A fun GIF A fun GIF A fun GIF A fun GIF
These aren't too bad, but they aren't quite as good as I wanted. Based on what I saw in the Ed, perhaps there was an issue somewhere in my sampling. The results were highly inconsistent though, so I thought maybe there was something wrong with my model.

I'm so cooked, I've been working on this for hours... and my results have only gotten worse! I read one too many motivational quotes and thought to "break things so that I could rebuild them better". But I only really accomplished that first part, it seems. 😂 😭

I'm really struggling to debug or figure out what's up because to be honest, every test I've written and all the visualizations seem to run as expected. There's only one suspicious thing according to the spec, but I really don't think it's that suspicious to be honest, and people on the Ed seem to agree with my opinion (no staff confirmation though, so perhaps we're all wrong). Luckily I still have the model files from the above iteration, but I've never been able to train a model that good again. Somehow after I tried breaking things, I've been getting high PSNRs but weird looking outputs. I really need a more systematic way to go about debugging and visualize what's happening here.

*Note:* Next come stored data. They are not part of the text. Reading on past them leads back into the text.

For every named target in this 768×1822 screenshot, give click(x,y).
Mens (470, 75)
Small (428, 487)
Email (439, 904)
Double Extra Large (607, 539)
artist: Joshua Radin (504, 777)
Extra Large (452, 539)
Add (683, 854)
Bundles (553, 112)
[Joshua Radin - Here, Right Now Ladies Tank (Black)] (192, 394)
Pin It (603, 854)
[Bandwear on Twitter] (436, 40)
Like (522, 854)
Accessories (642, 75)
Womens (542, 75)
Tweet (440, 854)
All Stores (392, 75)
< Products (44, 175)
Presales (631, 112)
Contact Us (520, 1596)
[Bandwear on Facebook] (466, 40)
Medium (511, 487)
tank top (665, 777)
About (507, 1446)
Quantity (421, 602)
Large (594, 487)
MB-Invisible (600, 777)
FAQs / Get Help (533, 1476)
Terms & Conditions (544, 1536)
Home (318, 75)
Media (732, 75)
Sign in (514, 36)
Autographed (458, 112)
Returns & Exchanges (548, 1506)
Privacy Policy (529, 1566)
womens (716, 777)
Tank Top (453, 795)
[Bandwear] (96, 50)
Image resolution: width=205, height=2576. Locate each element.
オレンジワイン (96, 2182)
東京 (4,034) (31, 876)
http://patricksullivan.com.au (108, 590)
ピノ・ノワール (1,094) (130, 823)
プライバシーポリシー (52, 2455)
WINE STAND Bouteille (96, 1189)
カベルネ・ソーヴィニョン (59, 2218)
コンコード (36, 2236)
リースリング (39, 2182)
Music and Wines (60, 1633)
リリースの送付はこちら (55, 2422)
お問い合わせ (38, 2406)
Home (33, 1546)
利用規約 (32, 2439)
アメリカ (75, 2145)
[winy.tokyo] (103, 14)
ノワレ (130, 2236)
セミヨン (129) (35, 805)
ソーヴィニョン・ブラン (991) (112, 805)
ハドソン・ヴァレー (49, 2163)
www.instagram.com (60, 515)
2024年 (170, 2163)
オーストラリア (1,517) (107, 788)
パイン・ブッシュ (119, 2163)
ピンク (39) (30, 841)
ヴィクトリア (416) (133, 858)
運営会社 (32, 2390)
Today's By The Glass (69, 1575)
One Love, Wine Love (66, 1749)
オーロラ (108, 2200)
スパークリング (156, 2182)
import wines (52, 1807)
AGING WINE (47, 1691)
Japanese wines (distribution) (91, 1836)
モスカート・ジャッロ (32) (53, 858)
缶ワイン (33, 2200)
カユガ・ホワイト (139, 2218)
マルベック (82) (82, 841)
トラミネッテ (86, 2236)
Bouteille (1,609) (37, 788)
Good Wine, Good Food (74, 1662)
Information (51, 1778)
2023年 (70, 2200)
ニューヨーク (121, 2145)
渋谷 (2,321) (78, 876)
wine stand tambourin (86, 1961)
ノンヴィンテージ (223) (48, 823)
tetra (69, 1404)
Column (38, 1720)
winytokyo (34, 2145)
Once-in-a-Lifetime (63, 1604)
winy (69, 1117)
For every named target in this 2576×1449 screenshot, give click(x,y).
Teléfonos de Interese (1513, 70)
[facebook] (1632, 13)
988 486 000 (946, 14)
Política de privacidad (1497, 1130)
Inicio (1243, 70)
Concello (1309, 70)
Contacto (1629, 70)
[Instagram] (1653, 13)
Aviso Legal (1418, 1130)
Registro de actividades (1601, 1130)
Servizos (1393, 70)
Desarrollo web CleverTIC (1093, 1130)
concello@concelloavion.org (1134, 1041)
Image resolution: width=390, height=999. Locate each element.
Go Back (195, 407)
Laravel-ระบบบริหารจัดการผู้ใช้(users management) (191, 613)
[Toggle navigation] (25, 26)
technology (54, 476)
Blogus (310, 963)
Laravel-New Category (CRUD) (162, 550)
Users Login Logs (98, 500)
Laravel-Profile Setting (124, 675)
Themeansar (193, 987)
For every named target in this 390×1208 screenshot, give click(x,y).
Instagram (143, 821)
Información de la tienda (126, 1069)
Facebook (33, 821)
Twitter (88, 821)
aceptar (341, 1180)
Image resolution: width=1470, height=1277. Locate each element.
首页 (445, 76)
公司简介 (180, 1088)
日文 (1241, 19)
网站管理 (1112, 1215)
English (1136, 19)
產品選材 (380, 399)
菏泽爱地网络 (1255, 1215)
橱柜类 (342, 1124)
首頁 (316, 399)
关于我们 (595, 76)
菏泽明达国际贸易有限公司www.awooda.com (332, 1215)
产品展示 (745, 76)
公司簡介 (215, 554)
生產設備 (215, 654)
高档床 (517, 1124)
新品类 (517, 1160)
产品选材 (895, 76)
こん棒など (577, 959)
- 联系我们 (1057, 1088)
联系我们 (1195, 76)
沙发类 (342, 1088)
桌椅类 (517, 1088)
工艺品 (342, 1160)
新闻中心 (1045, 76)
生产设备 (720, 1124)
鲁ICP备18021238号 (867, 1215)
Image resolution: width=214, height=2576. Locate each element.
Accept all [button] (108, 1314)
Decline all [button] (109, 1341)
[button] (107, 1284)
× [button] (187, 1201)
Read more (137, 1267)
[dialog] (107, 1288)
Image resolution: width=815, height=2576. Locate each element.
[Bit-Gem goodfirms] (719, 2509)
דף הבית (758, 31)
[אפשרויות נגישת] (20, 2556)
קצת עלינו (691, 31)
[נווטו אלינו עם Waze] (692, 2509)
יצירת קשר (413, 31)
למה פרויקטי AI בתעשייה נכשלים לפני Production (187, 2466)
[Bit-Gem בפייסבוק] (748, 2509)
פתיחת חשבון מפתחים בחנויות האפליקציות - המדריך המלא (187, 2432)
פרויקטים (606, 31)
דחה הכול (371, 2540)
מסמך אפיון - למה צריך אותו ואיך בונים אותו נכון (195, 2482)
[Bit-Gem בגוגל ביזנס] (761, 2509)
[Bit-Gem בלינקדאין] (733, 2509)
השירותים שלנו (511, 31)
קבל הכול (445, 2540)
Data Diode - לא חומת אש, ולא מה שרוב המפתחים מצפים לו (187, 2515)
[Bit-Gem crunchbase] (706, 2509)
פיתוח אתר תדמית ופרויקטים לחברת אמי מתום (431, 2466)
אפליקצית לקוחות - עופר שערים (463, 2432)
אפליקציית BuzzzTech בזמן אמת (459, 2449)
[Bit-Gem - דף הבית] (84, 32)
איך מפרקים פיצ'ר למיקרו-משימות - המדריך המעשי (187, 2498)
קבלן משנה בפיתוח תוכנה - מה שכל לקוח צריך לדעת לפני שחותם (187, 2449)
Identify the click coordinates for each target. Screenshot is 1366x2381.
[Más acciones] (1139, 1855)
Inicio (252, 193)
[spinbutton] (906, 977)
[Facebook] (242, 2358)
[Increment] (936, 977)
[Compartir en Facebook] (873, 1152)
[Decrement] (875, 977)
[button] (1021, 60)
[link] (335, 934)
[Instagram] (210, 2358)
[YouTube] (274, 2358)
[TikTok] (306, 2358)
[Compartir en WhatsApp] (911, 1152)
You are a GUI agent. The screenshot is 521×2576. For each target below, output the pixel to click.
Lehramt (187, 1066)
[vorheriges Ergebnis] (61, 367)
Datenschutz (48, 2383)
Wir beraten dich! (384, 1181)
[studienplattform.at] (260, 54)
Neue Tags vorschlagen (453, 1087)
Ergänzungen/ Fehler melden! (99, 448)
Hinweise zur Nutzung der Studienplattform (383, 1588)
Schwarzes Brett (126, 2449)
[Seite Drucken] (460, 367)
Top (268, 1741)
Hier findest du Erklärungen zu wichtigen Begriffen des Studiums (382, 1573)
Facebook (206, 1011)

After watching a few instagram reels, I came across one to take advice from water or something, and took a shower, and woah, somehow after coming back, I rewrote my code in a Jupyter notebook and it's kind of working (and to my delight, not using up a crazy amount of memory on my computer). I actually think reducing the batch size to 5000 helps, although this is mainly a hunch. That's actually how I did it the first time, but I switched it to 10000 on subsequent runs based on the spec and also because I thought it would boost performance by decreasing variance in the stochastic gradient descent... or something. I think it's actually helping because of memory limitations and potentially how PyTorch does memory fragmentation or something related to this, but somehow, I've gotten it to work again.
This time I also have training loss and PSNR curves. Unfortunately, I don't have the same for validation on this local version, doing those would have been way too costly to run in terms of time and also GPU (I would have had to split the work up instead of one huge batch, which would take a while to process). It was probably doable, but since I'm still figuring out how to make my model training consistent, I didn't do that. Here are my training loss and PSNR:
and finally here's a simple memory usage graph over time (kind of vague, but this is basically with respect to where I collected it in the "Becoming Memory Efficient" section below). The y-axis is in GB.
I made this plot to show a weird aspect of using PyTorch on MPS: for some reason, it doesn't seem to free up memory as easily as it does on cuda GPUs. For example, see these plots which I got from Kaggle:
You'll notice there are two curves. The orange is for "reserved" memory and the blue is for "allocated" memory. For some reason, PyTorch only supports showing the allocated memory for MPS, whereas it can show both for cuda. A little sus, but hey, I still love PyTorch. The reason you see higher reserved memory is that I did a validation step in Kaggle. I didn't record this memory usage in the blue curve, but it essentially causes the spike in "reserved" memory allocations. Essentially, PyTorch doesn't really "free up" all the memory it unallocates, it just keeps it reserved for easier access for the future, which makes things faster... unless you don't have access to a lot of memory, in which case it kind of makes things slower... (at least that's what I've been noticing). The reason you see ups and downs in the cuda plots is that the memory gets unallocated (but still reserved) at the end of each training epoch in my training loop.
7. Becoming Memory Efficient I think the first step to becoming memory efficient is profiling. Since everything is quite slow and glitchy on my laptop, I used Google Colab to print the reserved and allocated GPU memory at every point in time. My training loop was:

for epoch in range(EPOCHS):
  # TRAINING
  model.train()
  
  print_memory_usage(f"Prior to Epoch {epoch+1}")
  r_o, r_d, pixels = train_dataset.sample_rays(BATCH_SIZE)
  x = sample_along_rays(r_o, r_d, perturb=True, n_samples=N_SAMPLES)

  r_d_expanded = np.repeat(r_d[:,np.newaxis,:], N_SAMPLES, axis=1)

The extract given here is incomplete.